The rebels' lightning advance through western Syria marks one of the most serious threats to half a century of Assad family rule in Damascus, and a seismic moment for the Middle East.
This photo shows Syrian rebels in the streets of the northern Syrian city of Aleppo on November 30, 2024. AFP
Statues of Assad's father and brother were toppled in cities taken by the rebels, while pictures of him on billboards and government offices have been torn down, stamped on, burned or riddled with bullets.
The Syrian presidency issued a statement on Saturday denying Assad had left the country and saying he was carrying out his duties in Damascus.
Rebels led by the militant group Hayat Tahrir al-Sham drive on a motorbike in al-Rashideen, Aleppo province, Syria November 29, 2024. Reuters
Assad became president in 2000 after his father Hafez died, preserving the dominance of their Alawite sect in the Sunni Muslim-majority country.
Costly comeback
Shaped in its early years by the Iraq war and crisis in Lebanon, his rule has been defined by the civil war which spiraled out of the 2011 Arab Spring, when Syrians demanding democracy took to the streets, to be met with deadly force.
Branded an "animal" in 2018 by U.S. President Donald Trump for using chemical weapons - an accusation he denied - Assad has outlasted many of the foreign leaders who believed his demise was imminent in the early days of the conflict, when he lost swathes of Syria to rebels.
Displaced people who fled from Aleppo countryside, sit together on the back of a truck in Tabqa, Syria. Reuters
Helped by Russian air strikes and militias supported by Iran, he clawed back much of the lost territory during years of military offensives, including siege warfare condemned as "medieval" by U.N. investigators.

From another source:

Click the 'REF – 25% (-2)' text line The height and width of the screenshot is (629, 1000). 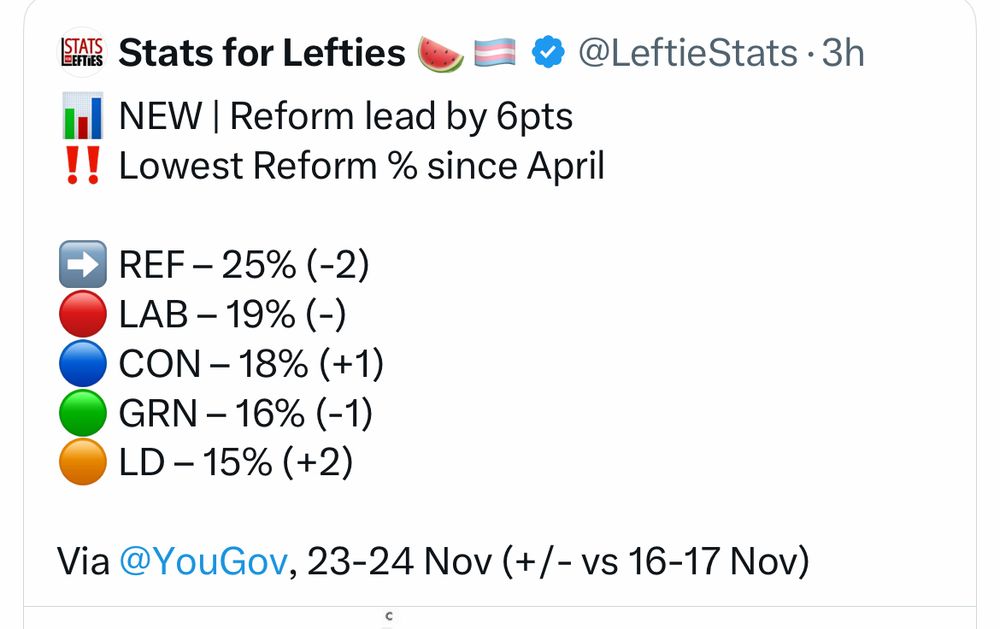tap(244, 265)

With his opponents largely confined to a corner of northwestern Syria, he presided over several years of relative calm though large parts of the country remained out of his grasp and the economy was shackled by sanctions.
He re-established ties with Arab states that once shunned him but remained a pariah to much of the world.
Assad has not delivered any public remarks since insurgents took Aleppo a week ago but said in a call with Iran's president that the escalation sought to redraw the region for Western interests, echoing his view of the revolt as a foreign-backed conspiracy.